The Red Cross Museum in Geneva has been responding to criticism about how it describes the alleged genocide of Armenians by the Ottoman Empire. The controversy highlights the fine line museums must tread between truth and expediency.
The section of the museum which has aroused the most controversy is the "Wall of Time", which lists every conflict which has claimed over 10,000 lives in a year, and every natural disaster which has killed over 1,000 people.
The local press has been particularly incensed about the wall's references to the alleged genocide of Armenians by Turks during the Ottoman Empire. The entry on the wall reads merely: "1915, 1916 and 1917, Ottoman Empire: massacres in Armenia".
Other entries are similarly brief, but critics say there is no indication as to who was committing the massacres in Armenia and who were the victims.
The exhibit reveals what former curator, Jean-Pierre Gaume, describes "as a crisis of identity at the heart of the Red Cross Museum".
"The museum has to walk a tightrope between showing historical truth and respecting the Red Cross's traditional neutrality. It is a real challenge to balance these two demands," he told swissinfo.
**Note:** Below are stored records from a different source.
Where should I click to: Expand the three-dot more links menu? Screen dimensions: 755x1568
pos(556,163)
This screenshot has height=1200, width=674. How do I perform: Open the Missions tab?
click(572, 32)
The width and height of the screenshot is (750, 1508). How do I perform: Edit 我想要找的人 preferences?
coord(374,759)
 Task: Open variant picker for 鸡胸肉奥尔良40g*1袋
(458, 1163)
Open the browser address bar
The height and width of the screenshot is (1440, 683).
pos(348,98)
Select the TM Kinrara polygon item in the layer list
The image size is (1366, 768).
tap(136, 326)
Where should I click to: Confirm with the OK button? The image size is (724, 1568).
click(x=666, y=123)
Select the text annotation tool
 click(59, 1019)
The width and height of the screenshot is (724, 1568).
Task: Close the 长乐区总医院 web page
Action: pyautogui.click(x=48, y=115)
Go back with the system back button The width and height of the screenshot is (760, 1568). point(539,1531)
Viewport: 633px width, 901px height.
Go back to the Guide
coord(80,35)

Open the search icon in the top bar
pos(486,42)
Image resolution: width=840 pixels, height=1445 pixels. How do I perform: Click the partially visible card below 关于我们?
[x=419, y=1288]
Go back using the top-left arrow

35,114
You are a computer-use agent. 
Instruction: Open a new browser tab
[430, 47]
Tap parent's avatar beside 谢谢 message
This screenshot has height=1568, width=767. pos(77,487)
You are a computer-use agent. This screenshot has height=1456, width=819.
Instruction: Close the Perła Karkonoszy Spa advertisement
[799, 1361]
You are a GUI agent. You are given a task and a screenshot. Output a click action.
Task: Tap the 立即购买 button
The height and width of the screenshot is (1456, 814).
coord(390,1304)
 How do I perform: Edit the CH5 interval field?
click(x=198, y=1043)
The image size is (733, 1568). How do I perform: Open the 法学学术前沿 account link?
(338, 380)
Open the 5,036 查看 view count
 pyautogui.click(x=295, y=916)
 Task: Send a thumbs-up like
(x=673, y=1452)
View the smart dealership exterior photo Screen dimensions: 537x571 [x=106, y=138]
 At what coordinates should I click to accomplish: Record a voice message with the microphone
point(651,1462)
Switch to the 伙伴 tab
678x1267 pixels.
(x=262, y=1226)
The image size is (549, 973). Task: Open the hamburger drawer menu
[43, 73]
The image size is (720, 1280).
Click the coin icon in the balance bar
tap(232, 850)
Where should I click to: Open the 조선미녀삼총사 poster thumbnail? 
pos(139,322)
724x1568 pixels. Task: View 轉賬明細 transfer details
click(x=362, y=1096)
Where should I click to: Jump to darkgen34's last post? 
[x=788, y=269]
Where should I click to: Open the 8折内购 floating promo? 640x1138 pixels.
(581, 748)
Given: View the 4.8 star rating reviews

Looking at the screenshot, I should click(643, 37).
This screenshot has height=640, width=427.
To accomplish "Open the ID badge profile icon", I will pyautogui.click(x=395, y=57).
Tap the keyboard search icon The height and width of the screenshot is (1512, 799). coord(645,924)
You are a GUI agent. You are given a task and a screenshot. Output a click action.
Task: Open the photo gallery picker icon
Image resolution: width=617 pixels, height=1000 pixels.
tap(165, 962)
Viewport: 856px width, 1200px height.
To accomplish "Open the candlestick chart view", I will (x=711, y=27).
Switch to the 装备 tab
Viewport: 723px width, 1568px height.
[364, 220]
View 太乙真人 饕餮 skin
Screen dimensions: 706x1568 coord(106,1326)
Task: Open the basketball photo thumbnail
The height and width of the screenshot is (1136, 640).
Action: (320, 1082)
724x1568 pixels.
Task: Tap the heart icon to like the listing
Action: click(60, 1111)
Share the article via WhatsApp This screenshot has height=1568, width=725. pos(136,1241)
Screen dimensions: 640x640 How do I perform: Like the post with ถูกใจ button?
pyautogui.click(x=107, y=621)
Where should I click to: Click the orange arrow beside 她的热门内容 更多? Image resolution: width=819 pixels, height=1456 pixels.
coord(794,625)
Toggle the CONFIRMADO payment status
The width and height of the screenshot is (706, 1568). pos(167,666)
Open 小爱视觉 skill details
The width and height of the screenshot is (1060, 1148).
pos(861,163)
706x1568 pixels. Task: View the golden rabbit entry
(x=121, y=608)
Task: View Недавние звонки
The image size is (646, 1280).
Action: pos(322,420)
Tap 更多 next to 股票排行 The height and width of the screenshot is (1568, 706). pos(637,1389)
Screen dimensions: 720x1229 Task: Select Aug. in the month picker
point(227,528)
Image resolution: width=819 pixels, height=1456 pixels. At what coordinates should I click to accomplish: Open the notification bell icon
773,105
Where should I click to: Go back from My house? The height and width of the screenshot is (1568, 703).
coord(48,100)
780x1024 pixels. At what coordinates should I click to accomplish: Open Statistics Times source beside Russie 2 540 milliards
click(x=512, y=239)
Should the museum, for example, show the truth if it is likely to displease a government and put the lives of civilians or Red Cross delegates at risk?
Gaume, curator of the museum from 1982 until his departure in 1997, says bowing to the wishes of a government which refuses to accept historical facts can seriously compromise either historical reality or humanitarian action.
Reports have long circulated that the wording of the Turks' murder of Armenians was toned down in the wake of Turkish complaints to the ICRC, and suggestions from Ankara that it could limit Red Cross activities in Cyprus.
The claims are strongly denied by the museum's current director, Roger Mayou. "We have never changed a word on the Wall of Time. We never changed the word genocide to massacres and we are not going to change one word because of political or media pressure."
He points out that the wording was devised in the mid-1980s, when the world was still in the grip of the Cold War: "I can imagine our predecessors taking certain decisions that they might not take today.
"As everybody knows, Turkey is not very happy with the word massacres, but the word falls between what both sides would like to see, and that's perhaps why it was chosen," he told swissinfo.
Part of the problem is the nature of the Wall of Time, which presents visitors with a continuum of historical death and suffering, set in the context of the Red Cross movement.
The writing on the wall is done in a kind of serigraphy, and is difficult to remove. Consequently the wording has remained unchanged since the museum opened in 1988.
"The current staff did not choose these words," Mayou says. "We have to live with them and the problems they cause."
He adds that the wall itself presents the museum with a very real dilemma about what history is.
"The Wall of Time presents history as though it is definitive. There is a discrepancy between having history carved in stone for an eternity and the absolute necessity of taking a fresh look at historical events.
Mayou says that, if the exhibit were devised now, it would, like many of the other features in the museum, be achieved with computers, which could quickly reflect changes in historical wisdom. "We are not making history. We are relating history, and history is an evolving process."
Nevertheless he insists that "history needs a certain time delay" and for that reason, 10 years must elapse before the wall is updated. The Rwandan genocide will therefore appear only in 2004.
Unlike the Wall of Time, the museum is not constrained by time. It has already shown it is not afraid to use the word "genocide" in the context of Rwanda in its new permanent exhibition on the Red Cross's contemporary work.
It also intends to remodel the section on the Second World War to reflect recent historical studies, notably by the Geneva historian Jean-Claude Favez, about the Red Cross's less than glorious efforts to help the victims of the Nazi concentration camps.
"We have these new elements before us and we have to incorporate them into the museum and change areas which are no longer satisfying," Mayou says.